A Process Improvement Proposal (PIP) can be defined as any proposed initiative to introduce technology or process changes into a software organization for the purpose of improving the quality or productivity of its software development process. A proposal could be broad in scope such as adopting a new development methodology or embarking on advancing a certain level in the Capability Maturity Model (CMM) framework [1]. A more narrowly defined proposal could involve modifying a testing process or adopting a development tool.
PIPs can be viewed as potential investment alternatives, since the costs will be more immediate and the projected benefits will be long term. The investment is the total cost involved in implementing and maintaining a process improvement. The expected higher profit would result from a combination of factors: a reduction in life cycle cost to develop and support the software, higher market share and sales from reduced time to market, or a higher demand and sale price from producing a superior quality product.
We have developed a general framework and prototype tool to support evaluating Software Process Improvements on the basis of their economic desirability [1]. This framework is based on the standard principles of Cost-Benefit Analysis (CBA) [3] which include:
Our framework includes an effect taxonomy for classifying the cost-benefit effects associated with Software Process Improvement (SPI). The top-level categories for this taxonomy include:
For each new kind of SPI considered, we would construct a template to identify the set of cost-benefit effects for the process improvement. For each cost-benefit effect we provide quantification functions and parameters based upon the best available industry data or models for estimating the effects for a given development organization or environment. Figure 1. provides an example profile of how two hypothetical PIPs might be evaluated within this framework.

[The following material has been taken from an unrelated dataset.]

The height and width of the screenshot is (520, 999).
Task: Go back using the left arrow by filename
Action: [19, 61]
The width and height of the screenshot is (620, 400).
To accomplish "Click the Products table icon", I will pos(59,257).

We can apply a systematic procedure for evaluating process improvement proposals as follows:
*Note: NPV is the abbreviation for Net Present Value
The starting point for an organization to consider a process improvement is first to recognize a problem or an opportunity for improvement. The recognition of problems in a process immature organization may occur after much damage has already been done. One or more failed software projects due to some combination of missed deadlines, blown budgets, and unacceptable software quality will prompt management to seek solutions. In more mature organizations, management is more proactive in making problems and opportunities visible and in taking corrective actions at the first signs of trouble. In the most mature organizations, a continuous improvement paradigm is part of the culture. Performance is monitored against planned performance targets and deviations may trigger causal-analysis studies with follow-up corrective actions. Metrics programs and improvement models such as the Goal-Question-Metric paradigm [4] can be invaluable for making problems visible. Problems and opportunities should be defined in terms of the negative effects to be eliminated (e.g., cost overruns, missed schedules) or the positive effects to be improved (e.g., increase business, customer satisfaction).
Once the problems and opportunities have been well-defined, one or more process improvement proposals can be identified to solve the problems and realize the needed gains. Management can use the framework to identify potential solutions. The effects that they would like to change can be compared to the framework to identify PIPs that address those effects.

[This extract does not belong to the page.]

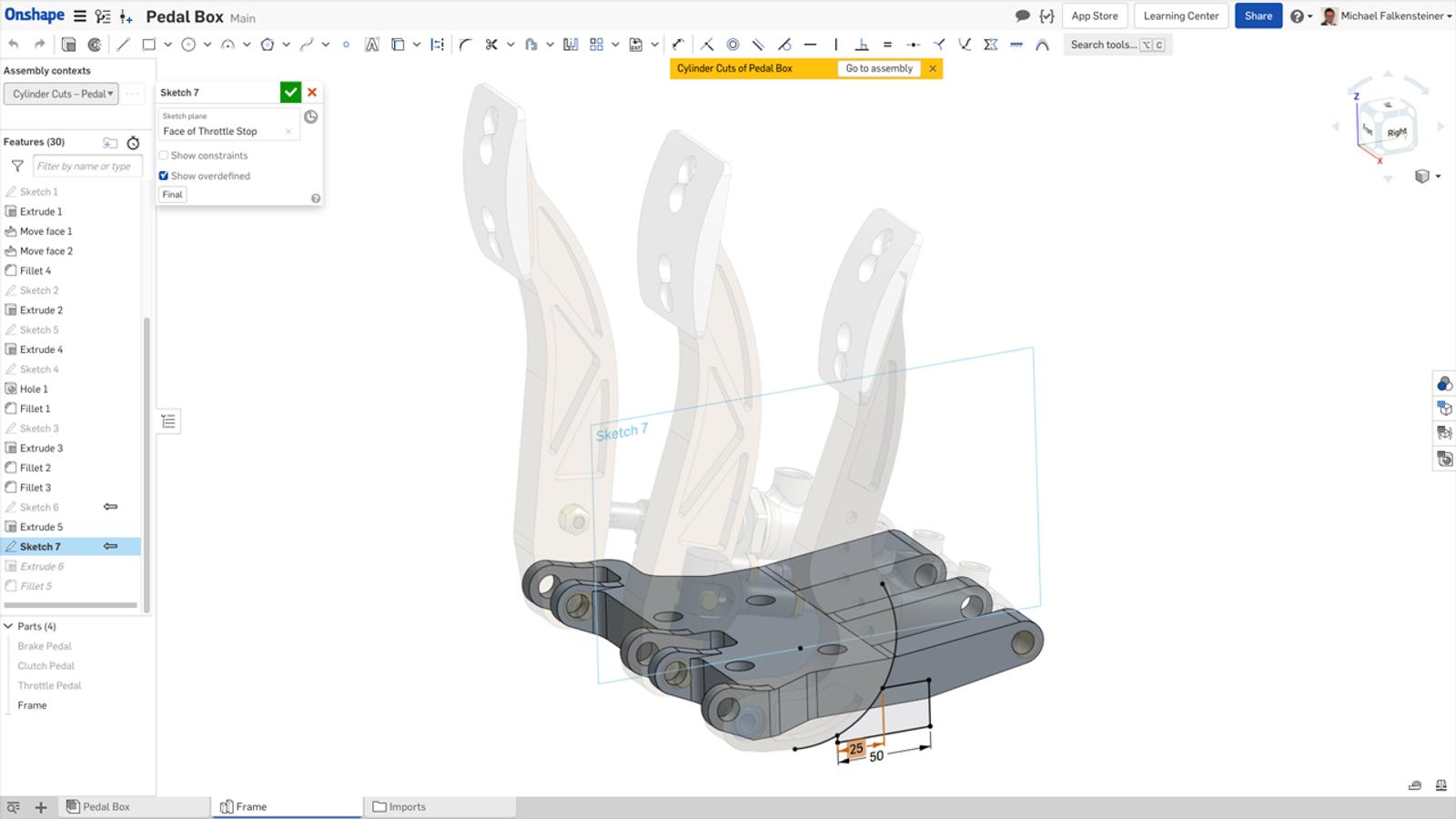Select the sketch Fillet tool
Image resolution: width=1456 pixels, height=819 pixels.
click(x=465, y=45)
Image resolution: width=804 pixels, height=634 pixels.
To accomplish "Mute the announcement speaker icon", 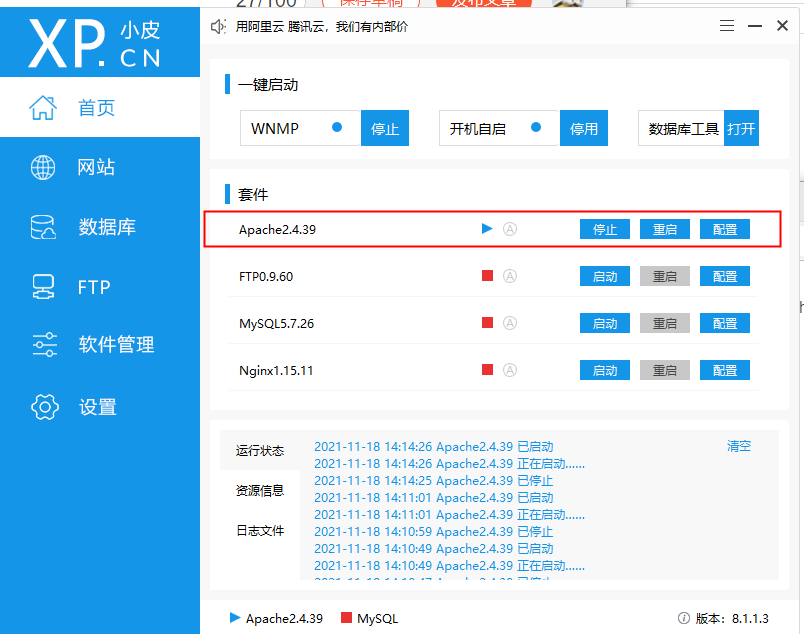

The discount rate is a critical parameter in the Net Present Value (NPV) calculation since it can affect whether a single proposal has a NPV > 0 or change the ratings among several proposals. Higher rates penalize proposals with benefits occurring farther in the future. Within a private business, the discount rate should already be established by top management based on the cost of capital for the business.
The time horizon will depend on the type of improvement and the environment where it is to be implemented. A 5-10 year horizon is usually sufficient. Since future benefits are discounted, benefits are greatly diminished beyond 5-10 years and would have minimal impact on the decision.

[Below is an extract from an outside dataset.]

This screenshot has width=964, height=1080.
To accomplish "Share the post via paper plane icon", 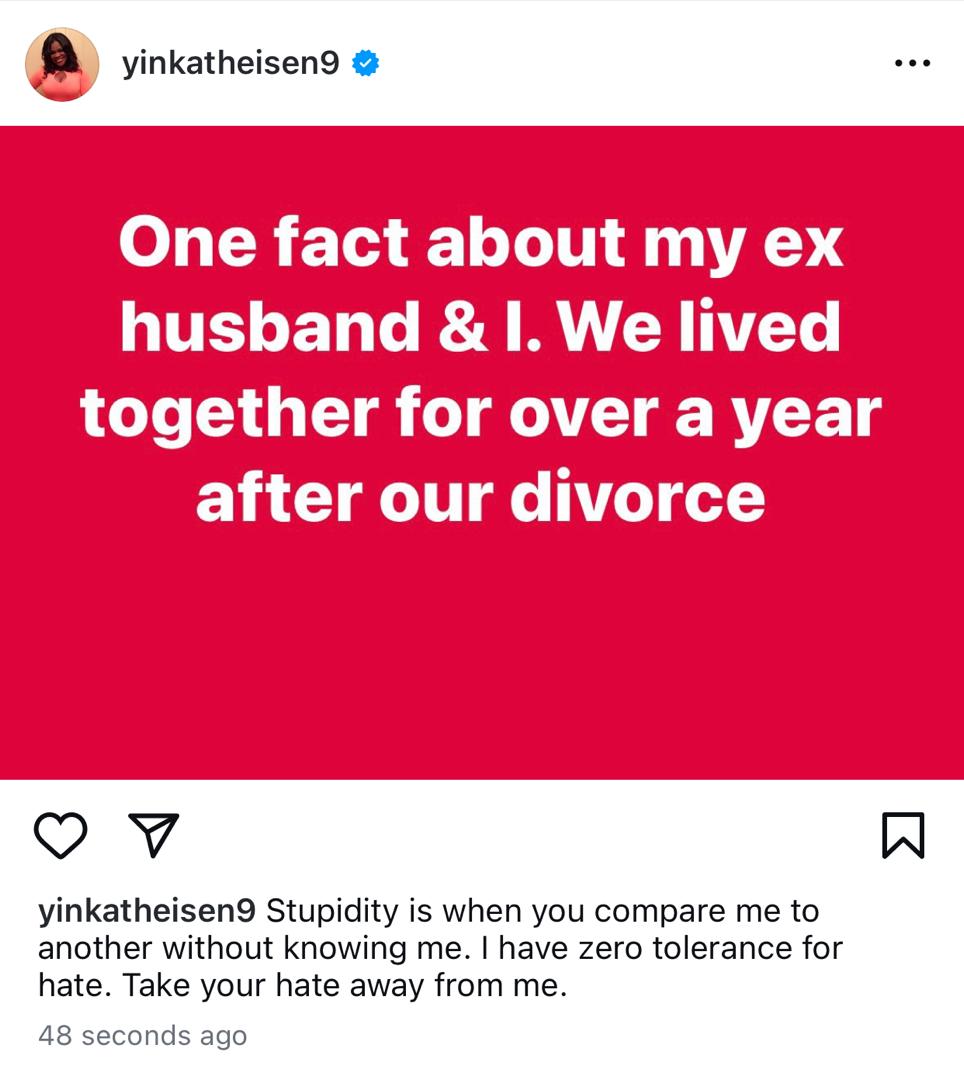I will coord(154,835).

Identifying cost and benefit effects is one of the most important steps in conducting a Cost-Benefit Analysis (CBA). Examples of software process costs include extra time to perform a new process step, consulting fees, training materials, and the cost of tools to support the improvement. In general costs are relatively immediate, certain, and tangible. Benefits often take the form of cost avoidance such as reduced rework, error reduction, improved quality, time savings, reduced time to market, and improved process control. Less tangible benefits often cited in the literature for software process improvements include "improved customer satisfaction" leading to higher future sales and customer retention. Benefits are often more long-term, uncertain and less tangible than costs. The costs and benefits for a process improvement can be identified from the literature and from considering the impacts it will have within a particular environment.
Our decision support framework provides significant assistance to the decision maker by identifying the potential cost-benefit effects an organization may expect to receive from a PIP. A decision analyst may choose to add or subtract from the provided list of potential effects.
The most critical and most difficult aspect of conducting a cost-benefit analysis is quantifying the costs and benefits and determining the time periods the costs and benefits will be realized. The main difficulty is the unavoidable fact that the analyst is faced with forecasting the future. However, as much as possible, it is still important to quantify these impacts. As technology-economist Peter Sassone has stated: "Only through quantification is the aggregation of effects and the analysis of trade-offs generally possible." [2]
The uncertainty and risk associated with the estimates can be handled through sensitivity analysis, adding a risk premium in future years, or providing ranges of values for some of the parameters.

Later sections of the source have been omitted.